> Records for the exercise:
══════════════════════════════
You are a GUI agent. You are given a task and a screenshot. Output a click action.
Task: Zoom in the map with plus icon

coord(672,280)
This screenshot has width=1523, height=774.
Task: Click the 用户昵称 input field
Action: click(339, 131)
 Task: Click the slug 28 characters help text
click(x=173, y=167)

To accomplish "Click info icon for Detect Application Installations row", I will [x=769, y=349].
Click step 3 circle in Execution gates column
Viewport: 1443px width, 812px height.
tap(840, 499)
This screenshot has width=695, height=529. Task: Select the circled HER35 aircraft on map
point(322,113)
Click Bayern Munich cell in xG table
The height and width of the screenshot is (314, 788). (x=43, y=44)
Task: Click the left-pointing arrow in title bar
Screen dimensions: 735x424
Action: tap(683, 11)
══════════════════════════════
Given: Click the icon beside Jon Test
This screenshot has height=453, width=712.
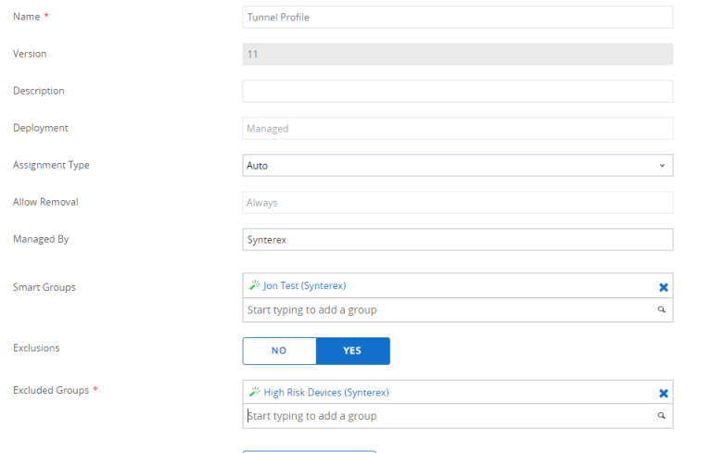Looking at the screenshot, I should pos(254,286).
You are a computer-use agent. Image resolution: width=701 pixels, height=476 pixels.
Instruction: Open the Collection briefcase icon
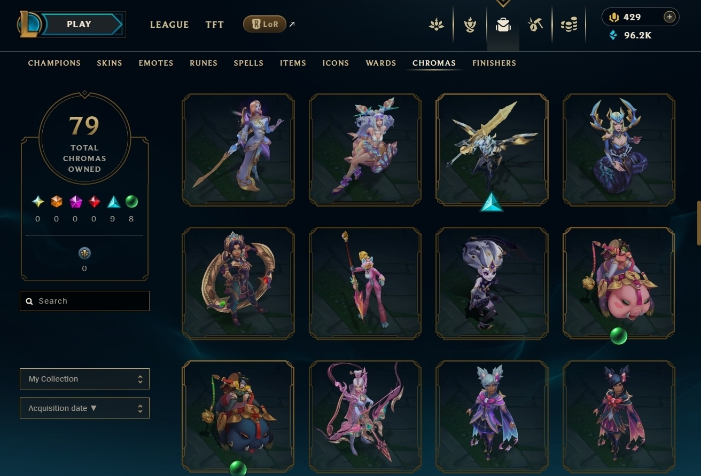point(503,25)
══════════════════════════════
> Task statement:
Extract from the records above the lines from the one containing "Click step 3 circle in Execution gates column" to the one containing "Task: Click the left-pointing", both lines included, exactly as they appear and with nothing else.

> Solution below:
Click step 3 circle in Execution gates column
Viewport: 1443px width, 812px height.
tap(840, 499)
This screenshot has width=695, height=529. Task: Select the circled HER35 aircraft on map
point(322,113)
Click Bayern Munich cell in xG table
The height and width of the screenshot is (314, 788). (x=43, y=44)
Task: Click the left-pointing arrow in title bar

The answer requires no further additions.